I don’t know that suggesting a longer time of worship was original to Helen Hole, but she did use that process to good effect.
Precious homes and extra sleeping bags
Thank you for sharing Andrew Huff’s “At Home in the World” (FJ, Feb.). I was particularly drawn to his words “we are all endowed with a God-given capacity to influence, shape, and remodel the world around us.” I’ve been thinking a lot the last few days about the natural wisdom inherent in all living things (God) and questioning what some of that might look like for us as a universal principle. Just as an acorn becomes an oak tree, I believe that humans have their own natural wisdom that gives them a desire for love, for belonging, and for community. I will add this to my exploration.

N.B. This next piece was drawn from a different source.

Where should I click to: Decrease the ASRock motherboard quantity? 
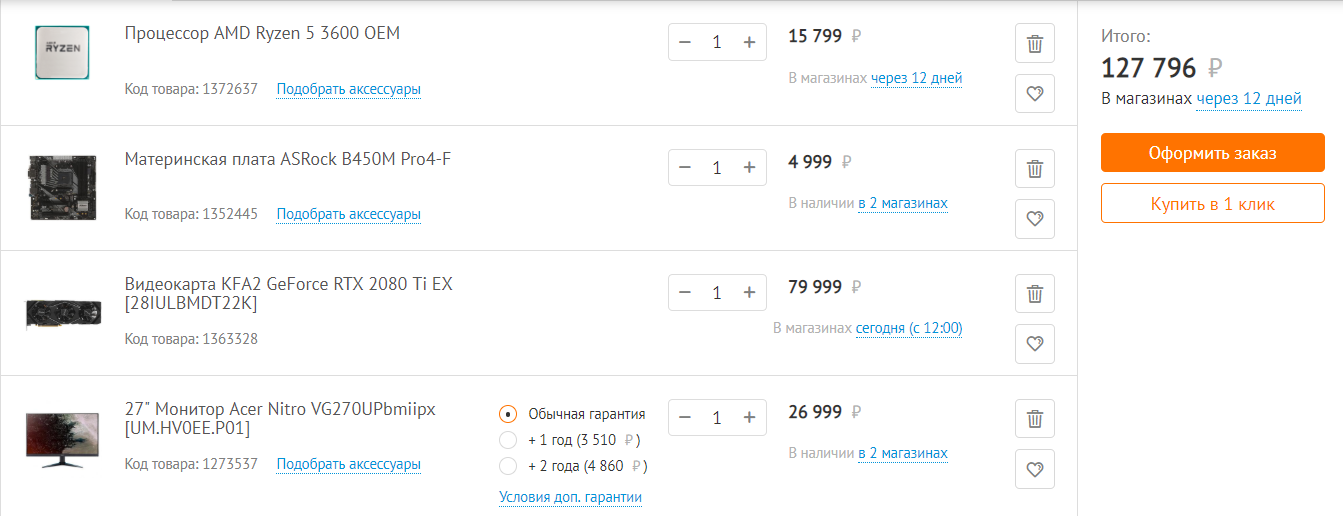[x=685, y=167]
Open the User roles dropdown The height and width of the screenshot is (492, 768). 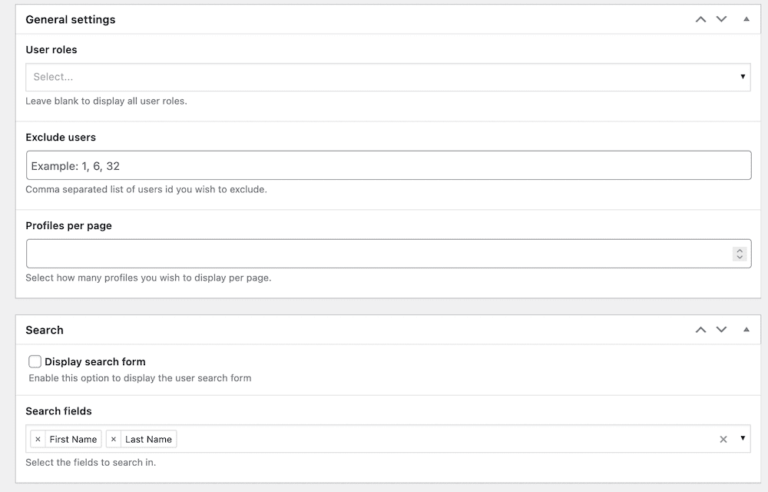742,76

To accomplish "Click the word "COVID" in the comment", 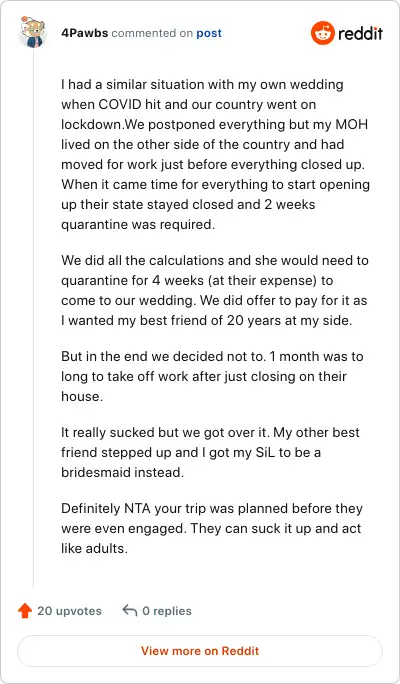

As I finished reading this essay, I reflected again on my deep gratitude for having lived and worked at a time when my pay as a teacher made it possible for me to buy a small, modest bungalow in which I now live, retired and in my 70s. Recently several of my friends and I gathered up winter clothes, boots, shoes, gloves, and so on to donate to a group that has been supplying these items to homeless encampments in Camden City, N.J., and the Kensington neighborhood of Philadelphia, Pa. One item of which I wasn’t certain was my sleeping bag. I held onto it because I have been frightened by the idea of losing electric power at night due to a storm and not being able to stay warm. After reading this article, I have concluded that potential disaster is nothing compared to the existing one, and in my next—and growing—bag of items, I will put the sleeping bag. Many of us have experienced periods of homelessness and have been rescued by the bequest of a home by a dying family member. When I die, my home will be a bequest I can leave to house a relative. That makes my home even more precious to me. Thank you!
Jo Ann Wright
Mt. Ephraim, N.J.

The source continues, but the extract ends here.